TASK REQUIREMENTS >> In the data below, which lines hold the word "each"? Copy them.

EXERCISE DATA >>
--

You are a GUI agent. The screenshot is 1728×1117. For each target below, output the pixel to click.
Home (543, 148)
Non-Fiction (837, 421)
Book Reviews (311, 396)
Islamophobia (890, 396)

--

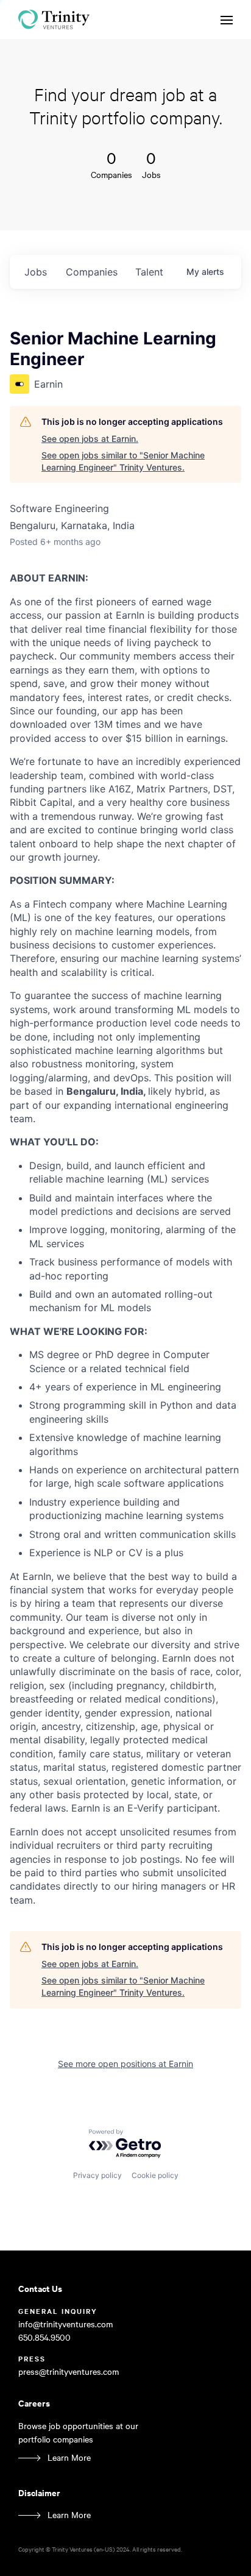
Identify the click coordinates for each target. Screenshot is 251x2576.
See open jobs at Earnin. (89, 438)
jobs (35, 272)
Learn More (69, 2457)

--

RESPONSE TO THE EXERCISE >>
You are a GUI agent. The screenshot is 1728×1117. For each target below, output the pixel to click.
Identify the click coordinates for each target. Screenshot is 251x2576.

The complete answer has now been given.